O título pode ser um tanto quanto agressivo. E é intencional para chamar a sua atenção, confesso, para um assunto sério e complexo. Já escrevi sobre ciberbullying no meu blog. Leia aqui.
É de uma IMBECILIDADE gigantesca ir até às páginas e perfis nas redes sociais de atletas olímpicos agredi-los – alguns de maneira racista – vide o que ocorreu com Rafaela Silva em Londres e, agora, com Joanna Maranhão, da natação.
Joanna disse que vai processar todos os que a ofenderam. Tá certinha. A Internet não pode ser terra de ninguém. Aliás, a própria Joanna já usou suas redes sociais para agressão gratuita. Alguns tuítes antigos da nadadora foram resgatados por usuários de redes sociais. Ela fez esse vídeo dando as suas explicações sobre o assunto.
Em textos postados há cerca de cinco anos, Joanna utilizou palavras como “vagabunda” para caracterizar mulheres e afirmou que a transgênero Ariadna, ex-participante do Big Brother Brasil, precisaria “nascer de novo” para parecer mulher. Pior, o tuíte contou com 268 RT’s, oou seja, muita gente endossando as palavras agressivas.
Defende a tolerância sendo intolerante
Eu tenho expressado muito em minhas redes sociais pessoas que bradam por tolerância – recriminando a intolerância -, mas sendo intolerantes em alguns comentários e postagens. Isso sem contar os fakes e atitudes tomadas por detrás do anonimato.
Joanna, aparentemente, foi uma delas, mas se esqueceu. Isso não quer dizer que ela precisa ser agredida porque um dia agrediu alguém. Gentileza gera gentileza, assim como violência gera violência. Eu sei. Mas se a gente for “pagar com a mesma moeda” nos tornaremos bestas feras. Aliás, é exatamente assim que parte da humanidade tem se comportado. Deixemos, portanto, em pagar com a mesma moeda a parte da gentileza, do amor, do abraço.

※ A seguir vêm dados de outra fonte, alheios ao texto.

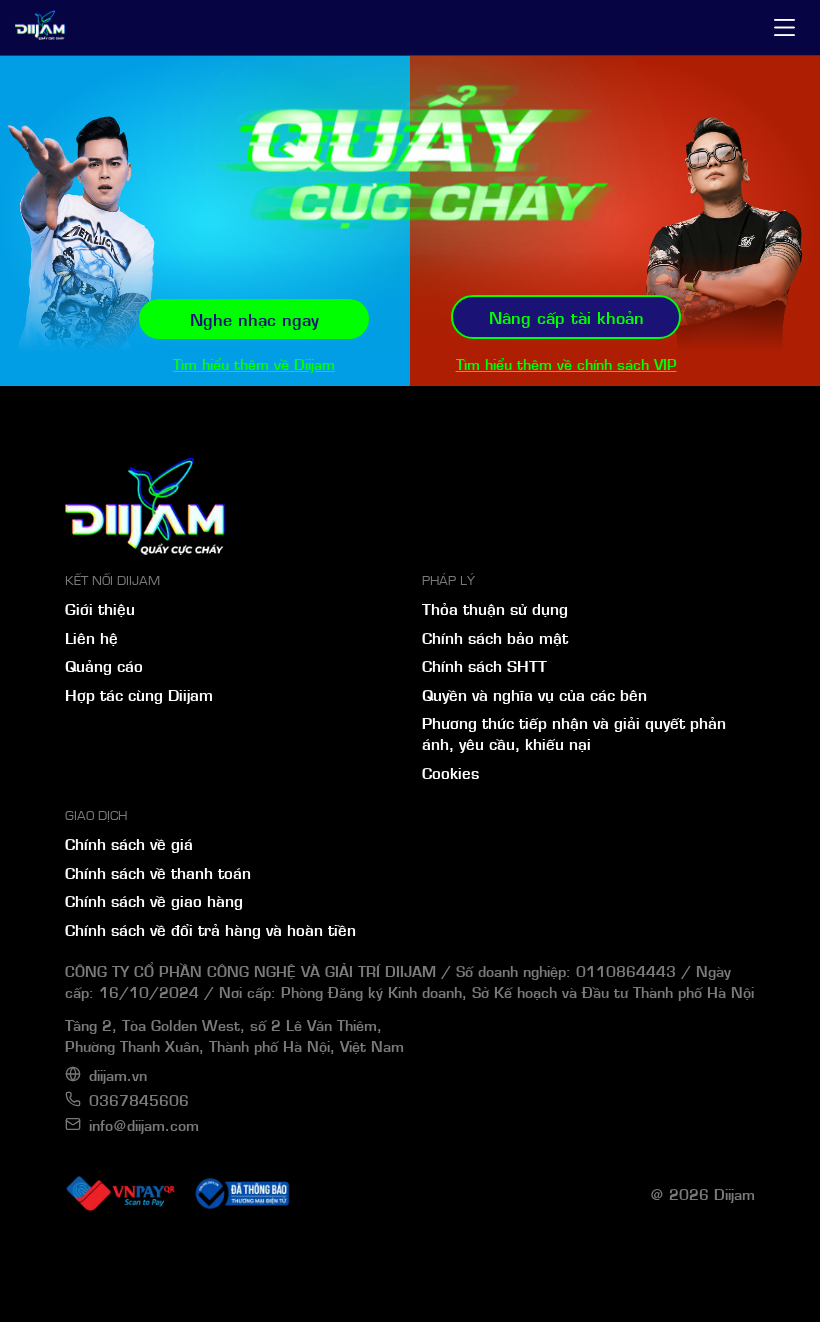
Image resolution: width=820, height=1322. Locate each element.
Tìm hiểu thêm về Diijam (254, 363)
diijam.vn (118, 1074)
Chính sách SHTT (484, 665)
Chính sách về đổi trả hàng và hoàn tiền (210, 929)
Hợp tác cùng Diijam (139, 694)
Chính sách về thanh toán (158, 872)
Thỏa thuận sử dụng (495, 608)
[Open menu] (784, 27)
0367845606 (139, 1099)
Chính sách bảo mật (495, 637)
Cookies (450, 772)
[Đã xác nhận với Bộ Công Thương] (241, 1193)
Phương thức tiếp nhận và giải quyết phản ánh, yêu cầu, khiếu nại (574, 732)
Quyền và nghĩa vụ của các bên (534, 694)
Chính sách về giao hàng (154, 900)
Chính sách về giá (129, 843)
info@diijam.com (144, 1124)
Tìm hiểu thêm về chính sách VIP (566, 363)
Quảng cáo (104, 665)
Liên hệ (91, 637)
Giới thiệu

Internet é terra de ninguém
Não é bem assim. Há Punições para difamações, calúnias, racismo, homofobia e outros crimes. Há processo e processos em andamento por crimes cometidos na Internet.
Críticas ao desempenho dos atletas olímpicos
Fazer crítica ao desempenho de uma atleta que deu mole em determinada atividade ou de uma equipe que não traz mais resultados como antigamente, como a do futebol masculino, é uma coisa, agredir criminalmente é outra.
Nessas olimpíadas (ou em qualquer competição), não importa se o atleta do Brasil ganhou ou não. O Brasil não é um país de ponta no esporte. Pra mim, o que importa, é se a pessoa se entregou.
Com as judocas Rafaela Silva (ouro) e Mayra Aguiar (prata) foi assim. Era perceptível nos olhos e nas expressões dela o desejo. Não pesou sobre as costas de Rafaela tudo o que ela passou de Londres pra cá. As depressões, o bullying e os ataques racistas que ela sofreu foram ingredientes motivadores. Mas nem todos suportam essa avalanche de imbecilidade e acabam no poço da depressão.
Atletas assim têm o meu respeito. Os outros têm o meu silêncio e a minha crítica, mas nunca uma agressão.
É bom lembrar que o Brasil está longe de ser um país de ponta no esporte (repito). Ganha uma medalha aqui e outra ali, boa parte, por méritos do próprio atleta.
Sim, nos últimos anos o Brasil até investiu em alguns centros de treinamento, mas isso ainda está muito distante da maioria das pessoas. Se dizer que alguns vão se aperfeiçoar treinando fora do país, como foi o caso do Cielo. Os jogadores do Handebol masculino, que tem feito bonito em mundiais e nas olimpíadas também tem atletas fora do país. Veja aqui.
E se algum atleta “chega lá” é por uma boa dose de renúncia familiar e pessoal. A pessoa precisa se abdicar de muita coisa. E, convenhamos, se chegou ali, numa olimpíada, por mais que não seja o (a) top, é preciso dar as devidas congratulações e respeito.